To provide a more stringent test for skill in seasonal ENSO forecasting, a multiple regression technique has been fashioned that takes best advantage of CLImatology, PERsistence and trend of initial conditions - the ENSO-CLIPER. This new model is presented as a replacement of the use of pure persistence for determining the skill threshold for ENSO forecasting. We then redefine ``skill" in ENSO prediction as the ability to show significant improvements over the forecast capability of ENSO-CLIPER, rather than just persistence.

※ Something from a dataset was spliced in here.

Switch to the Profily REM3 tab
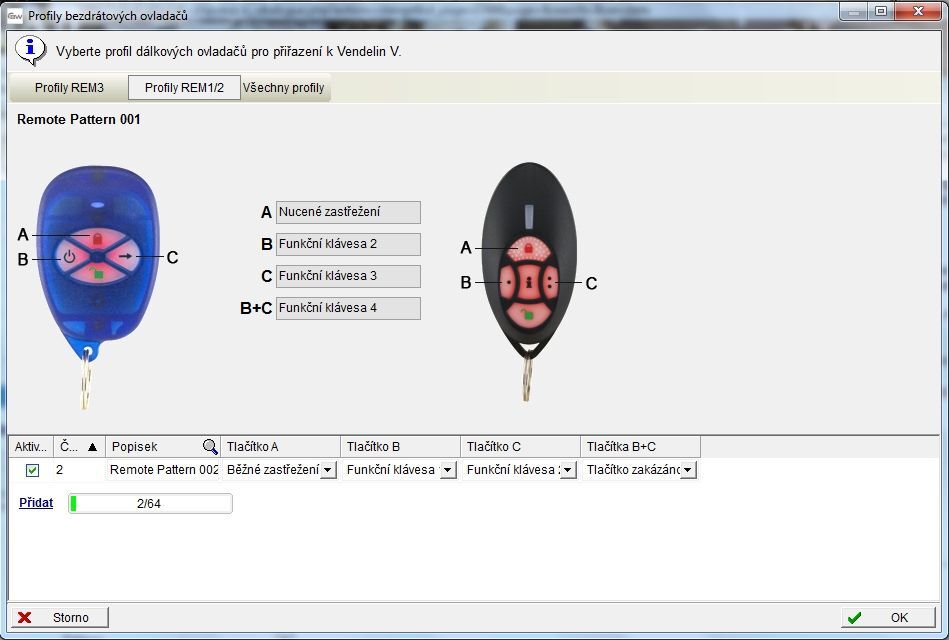 coord(69,88)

Thus, the ENSO-CLIPER, which is based upon 43 years of surface data, is in this sense an optimal ``no-skill" forecasting procedure, in that when other models' performance compares unfavorably with ENSO-CLIPER they are said to have ``no-skill". Note that optimal combinations of climatology, persistence and trend to provide ``no-skill'' forecasts is already in common usage for both tropical cyclone motion (CLIPER - Neumann 1972) and intensity (SHIFOR - Jarvinen and Neumann 1979) forecasting. CLIPER-type models have proved invaluable for providing benchmarks in testing tropical cyclone track and intensity forecasting algorithms (Neumann and Pelissier 1981; DeMaria et al. 1990; DeMaria and Kaplan 1994; Gross and Lawrence 1996). All statistical and dynamical tropical cyclone models are compared for their relative improvement with respect to CLIPER and SHIFOR, rather than simple persistence (see DeMaria et al. 1990). The use of these two ``no-skill" models has provided an invaluable tool in validating new tropical cyclone prediction schemes, in both real-time and hindcasts.

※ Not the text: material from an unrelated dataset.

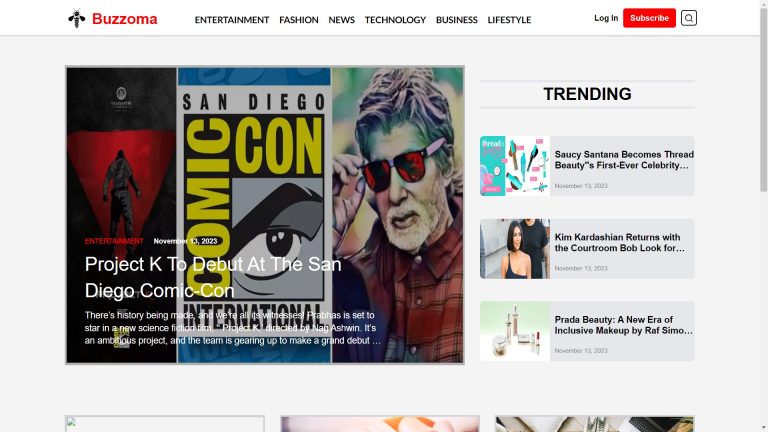Viewport: 768px width, 432px height.
Task: Click the Thread Beauty article thumbnail
Action: 515,165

This paper will detail the development of an ENSO-CLIPER scheme and its suggested ENSO forecast ability including the SOI and the various SST indices. The next section describes the developmental data sets utilized for both the predictors and predictands. Section 3 details the methodology utilized in the creation of the ENSO-CLIPER model and section 4 presents the results of hindcasts on dependent data and estimates of future forecast ability. Section 5 compares the performance of the ENSO-CLIPER with other ENSO prediction schemes. Section 6 provides an example of an independent forecast of ENSO conditions for 1996-1998. Following a summary and discussion section, Appendix A presents all of the independent ENSO-CLIPER forecasts.